Reviewed by Jennifer Keegan

The play takes place in Salem, Massachusetts in 1962, but the parallels between the witch-hunt in Salem in 1692 and the McCarthyism of the 1950s across America are frightening. Miller wrote The Crucible as an allegory of McCarthyism: the era in which the American Government, led by a young Senator called Joseph McCarthy, accused innocent people, often artists and writers, of being communists. Miller himself was accused of having communist sympathies and was called in front of the committee for questioning. Many reputations and livelihoods were destroyed by this and even today it remains an embarrassing time in America’s history.

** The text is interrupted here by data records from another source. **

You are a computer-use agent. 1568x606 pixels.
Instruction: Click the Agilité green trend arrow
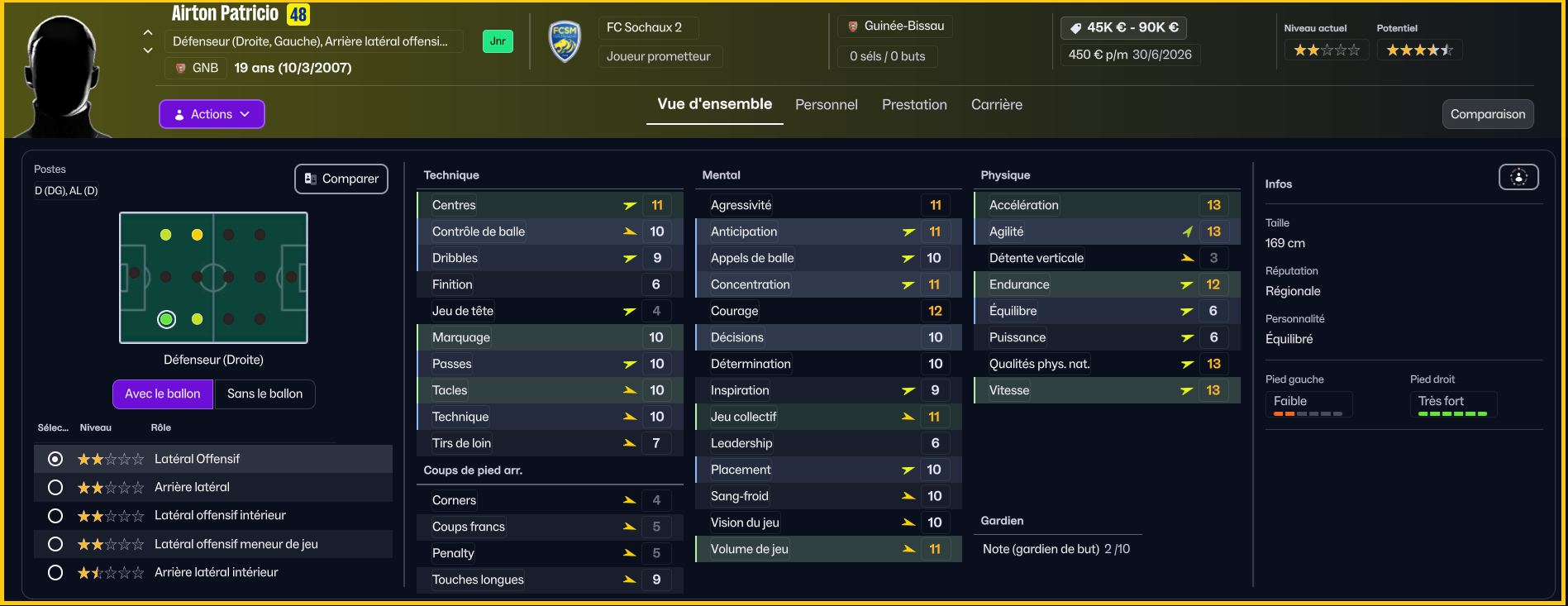pos(1187,231)
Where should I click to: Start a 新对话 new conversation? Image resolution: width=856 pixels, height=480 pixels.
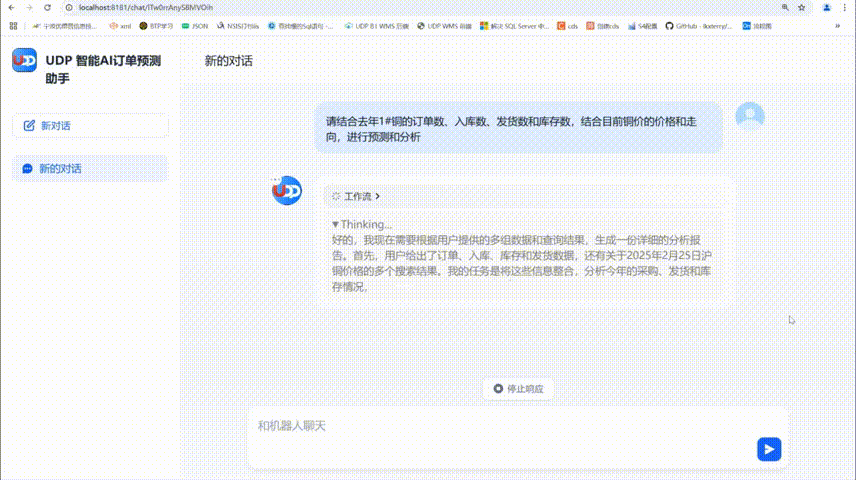pyautogui.click(x=90, y=126)
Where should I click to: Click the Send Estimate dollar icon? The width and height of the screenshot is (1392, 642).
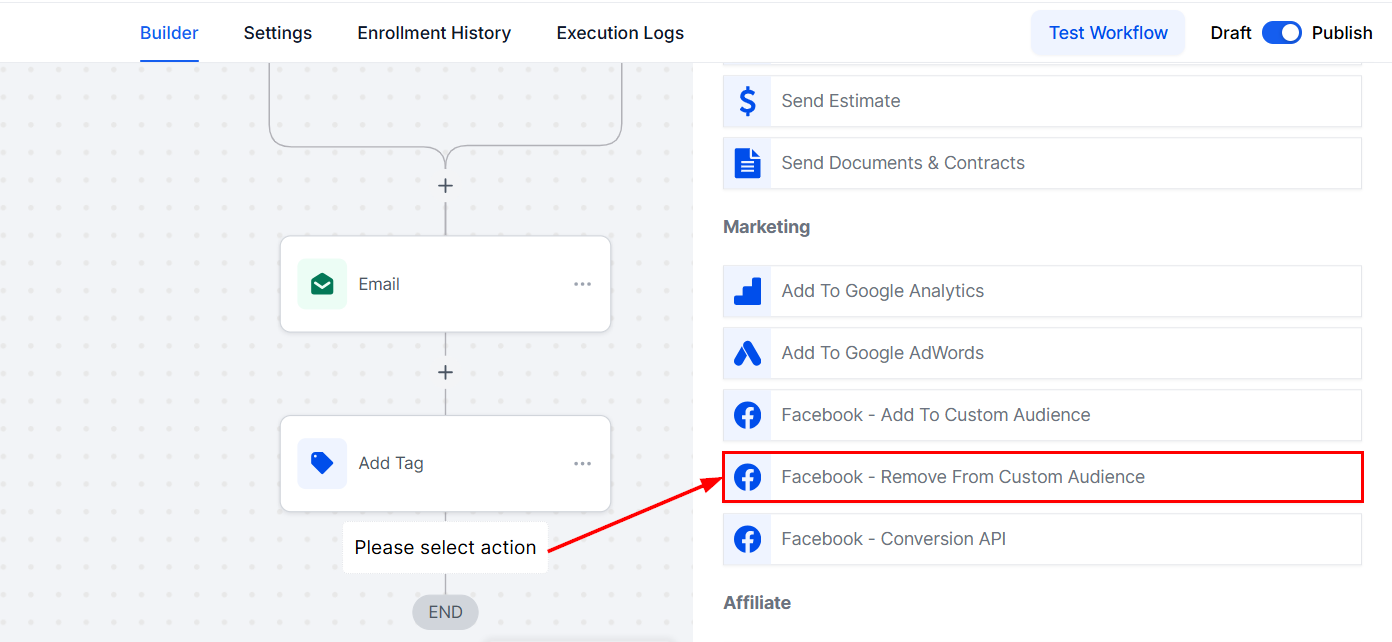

Miller did not use historical records for his characters; he merged people from history and moulded them to suit the play. He uses fewer girls and raised the age of antagonist Abigail Williams from 11 to 17 to allow for the fictional sexual relationship with protagonist John Procter - and accordingly lowers his age, as history dictates that he would have been 70 at the time of the trials. Putting sexual jealousy as the root cause of the lies that led to persecution allowed Miller more creative freedom with his writing. Like the trials of McCarthyism, the Salem witch trials required no evidence and were widely publicised in the community, forever tarnishing names and reputations. Both Salem and McCarthyism have become synonymous with failed justice.

The Crucible has been reproduced many times all over the world due to the underlying story being as relevant today as it has ever been; the basic threat of persecution and accusation due to people’s beliefs is still a problem today. This production brought to Unity by Merseyside Academy of Drama and Josef Weinburger Ltd, although an amateur production, was superb. The cast wonderfully told the heart wrenching tale of loyalties, lies and failed justice. Nakib Narat as John Proctor was outstanding, his face etched with despair and desperation. While Jessica Olwyn as Abigail Williams perfected the manipulative jealousy of a scorned woman perfectly, each sly glance carefully played out to a captivated audience.